** Task **
From the listing below, copy out every line that contains the string "pixels", keeping each line unchanged.

** Data for this exercise **
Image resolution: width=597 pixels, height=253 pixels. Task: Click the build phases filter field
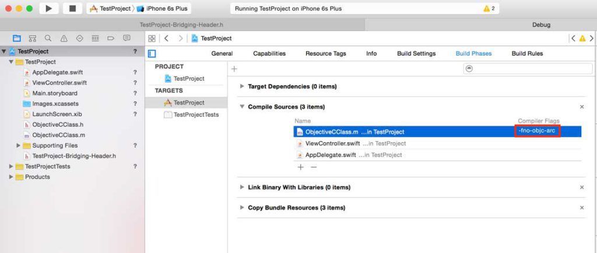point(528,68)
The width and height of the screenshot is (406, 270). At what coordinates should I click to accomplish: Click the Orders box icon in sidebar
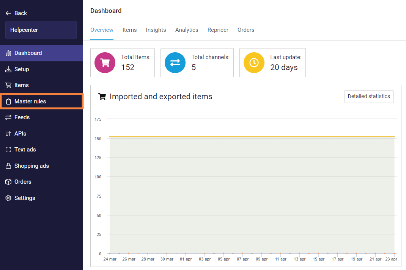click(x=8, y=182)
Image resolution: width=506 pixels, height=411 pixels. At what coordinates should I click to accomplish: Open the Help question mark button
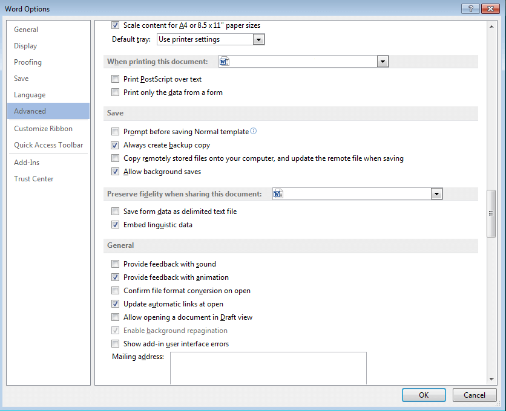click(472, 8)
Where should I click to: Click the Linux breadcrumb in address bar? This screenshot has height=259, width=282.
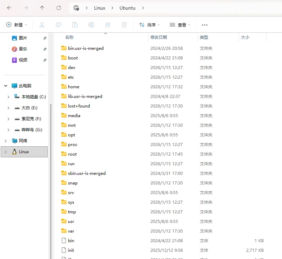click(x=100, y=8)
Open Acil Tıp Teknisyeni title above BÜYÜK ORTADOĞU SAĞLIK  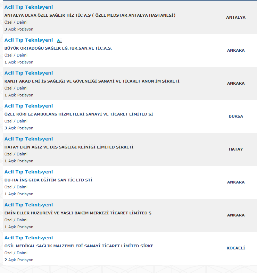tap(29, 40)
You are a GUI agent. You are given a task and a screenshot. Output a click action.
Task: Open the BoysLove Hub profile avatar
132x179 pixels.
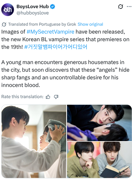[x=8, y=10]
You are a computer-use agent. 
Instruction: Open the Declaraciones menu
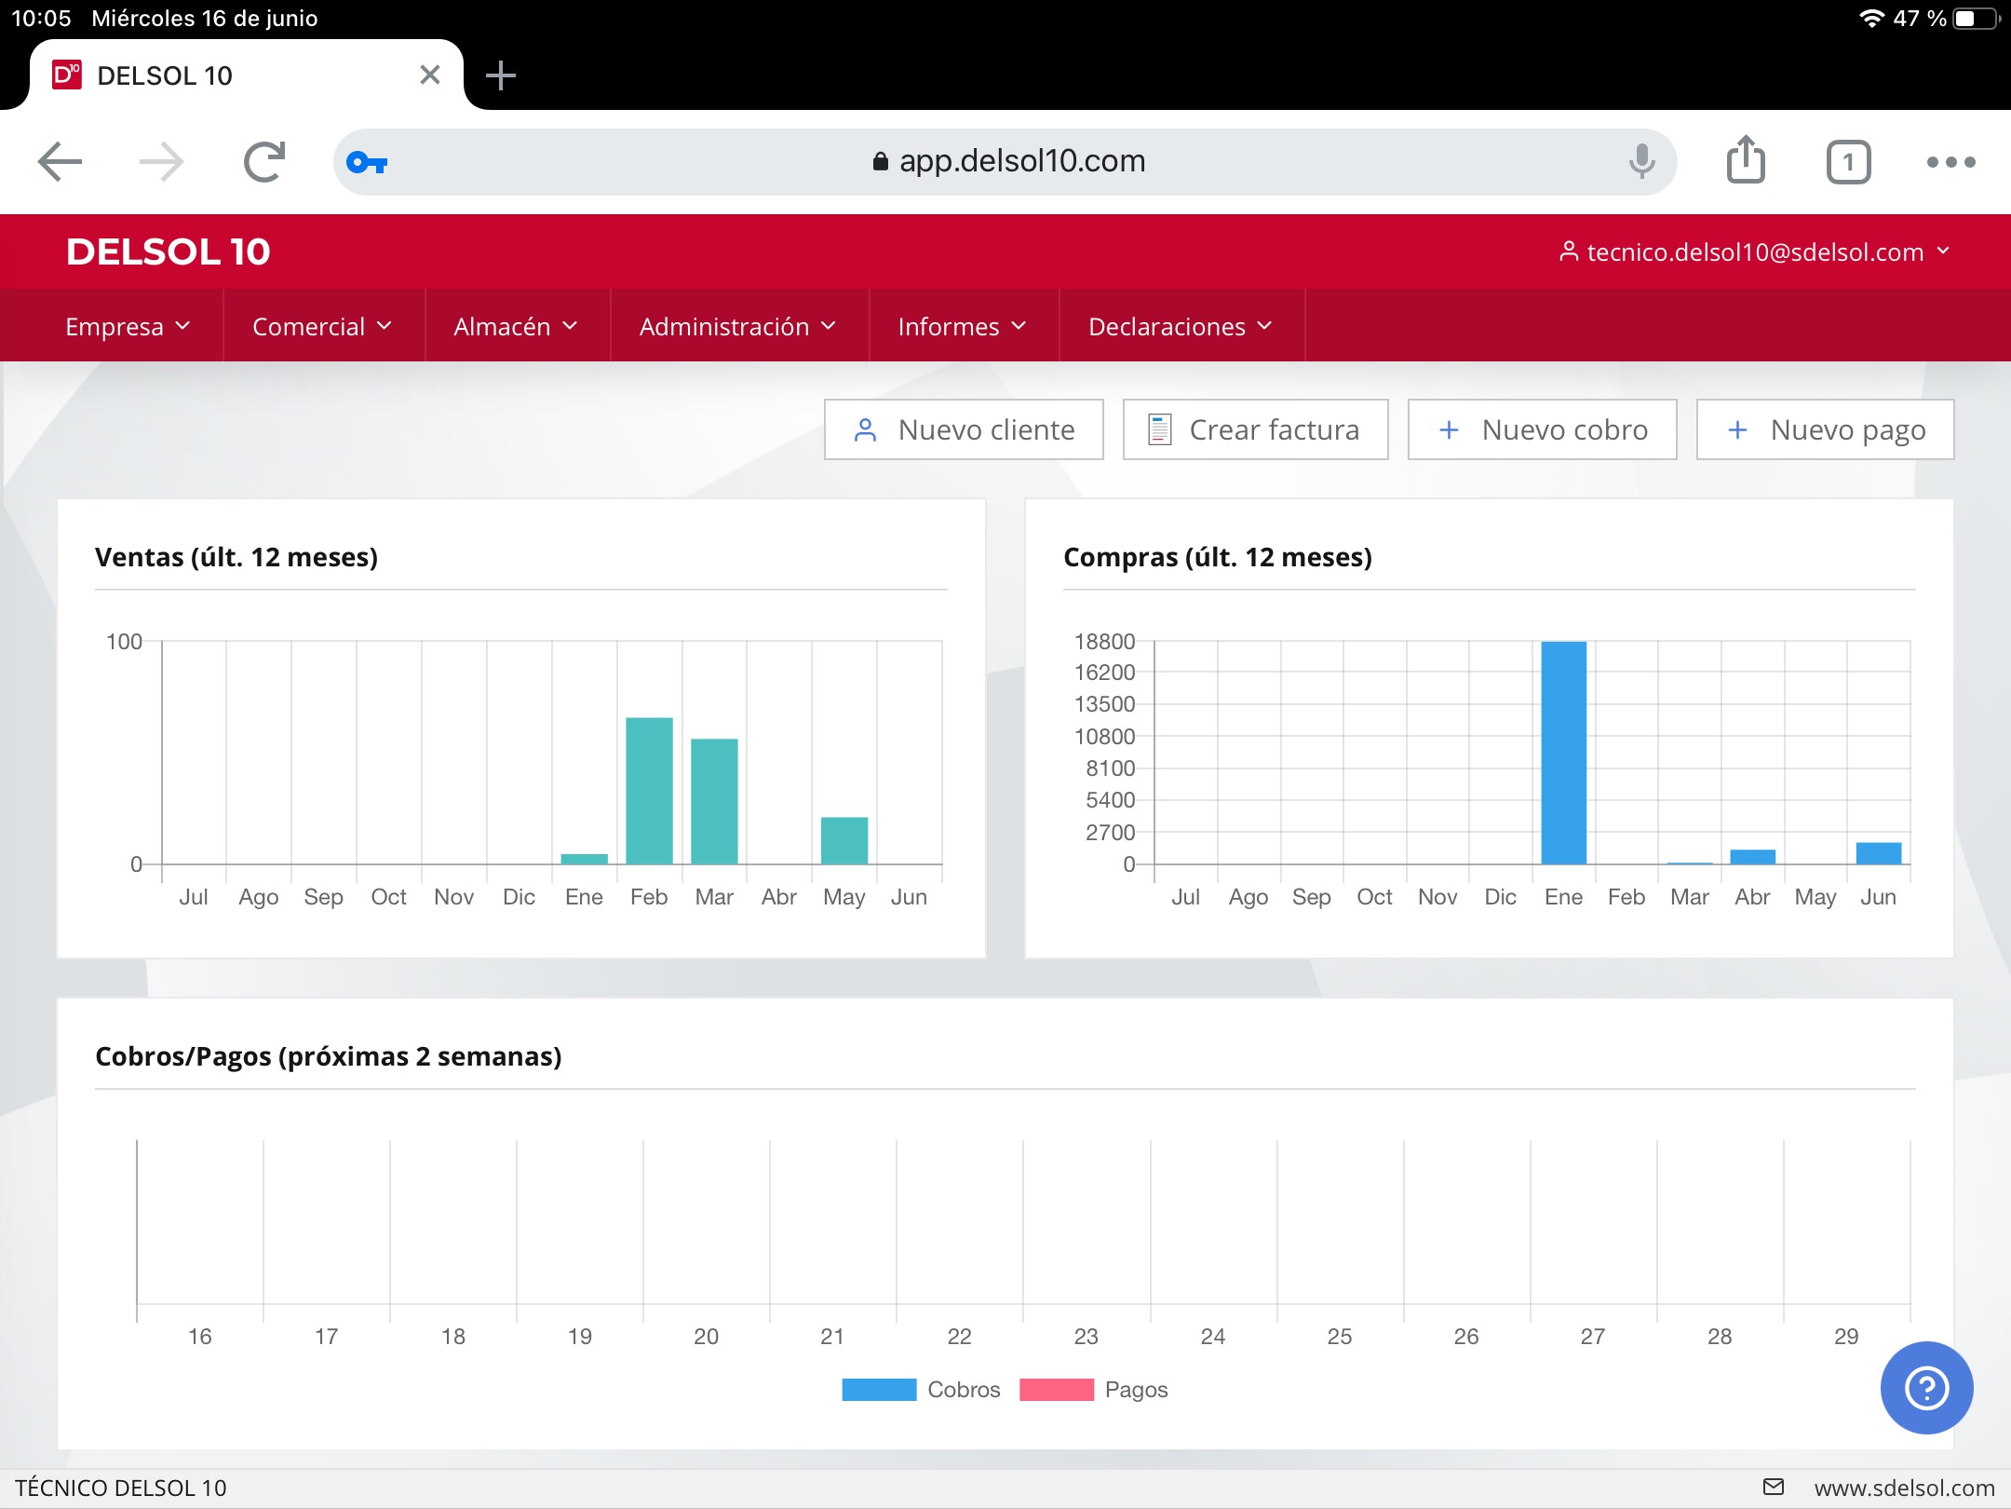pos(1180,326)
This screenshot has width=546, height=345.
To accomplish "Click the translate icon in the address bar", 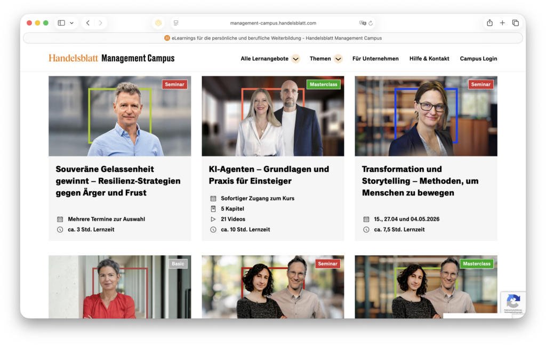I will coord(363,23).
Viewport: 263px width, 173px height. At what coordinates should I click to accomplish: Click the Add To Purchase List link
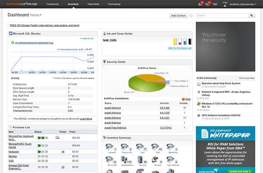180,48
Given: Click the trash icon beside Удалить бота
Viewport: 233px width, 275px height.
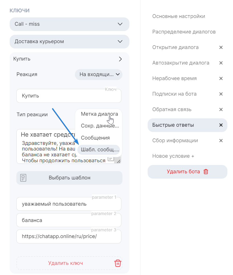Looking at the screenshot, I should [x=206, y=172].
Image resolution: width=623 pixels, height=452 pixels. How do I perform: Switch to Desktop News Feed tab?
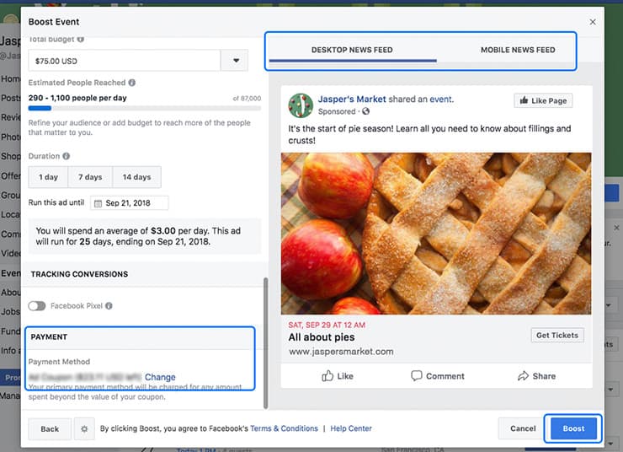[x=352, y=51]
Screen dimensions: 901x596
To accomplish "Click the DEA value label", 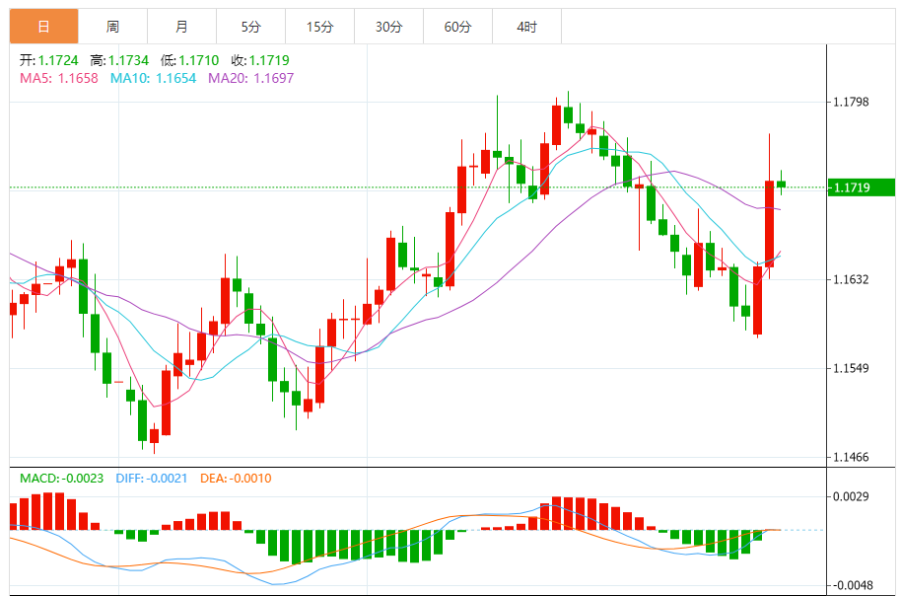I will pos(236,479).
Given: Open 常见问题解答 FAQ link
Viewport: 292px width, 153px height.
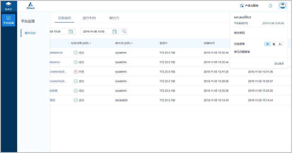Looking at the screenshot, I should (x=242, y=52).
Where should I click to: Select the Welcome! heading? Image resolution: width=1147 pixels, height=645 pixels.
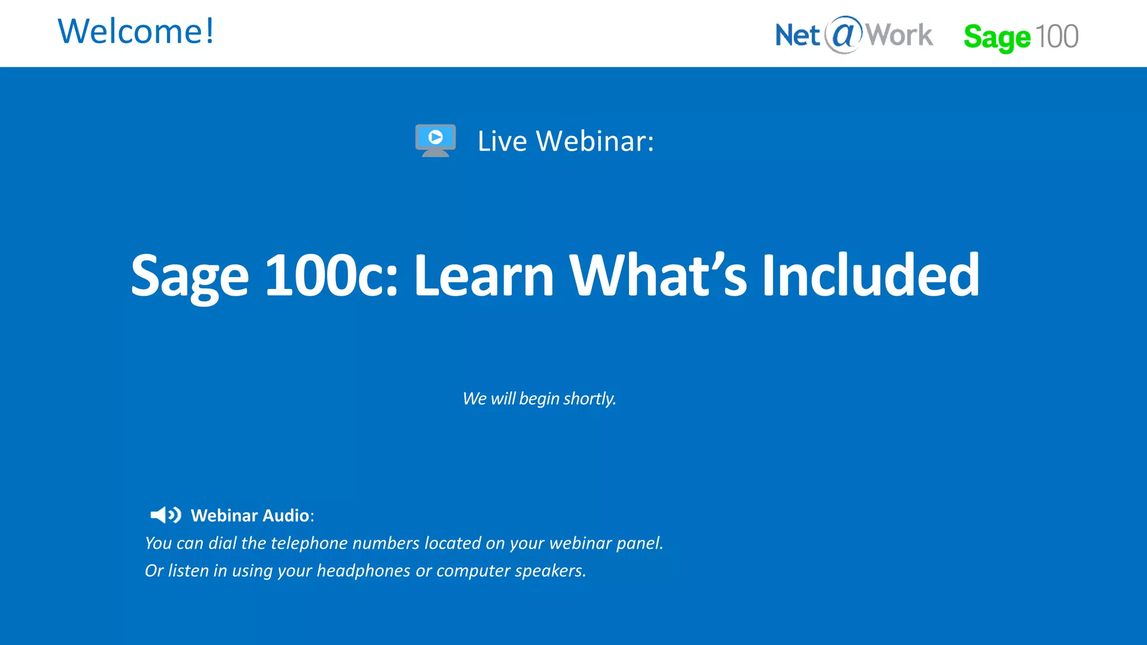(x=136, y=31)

** Response to the task **
Image resolution: width=597 pixels, height=253 pixels. Task: Click the build phases filter field
Image resolution: width=506 pixels, height=411 pixels. At what coordinates should I click to accomplish: Open the Help question mark button
132x179 pixels.
Image resolution: width=623 pixels, height=452 pixels. How do I perform: Switch to Desktop News Feed tab?
Where should I click to: Select the Welcome! heading? Image resolution: width=1147 pixels, height=645 pixels.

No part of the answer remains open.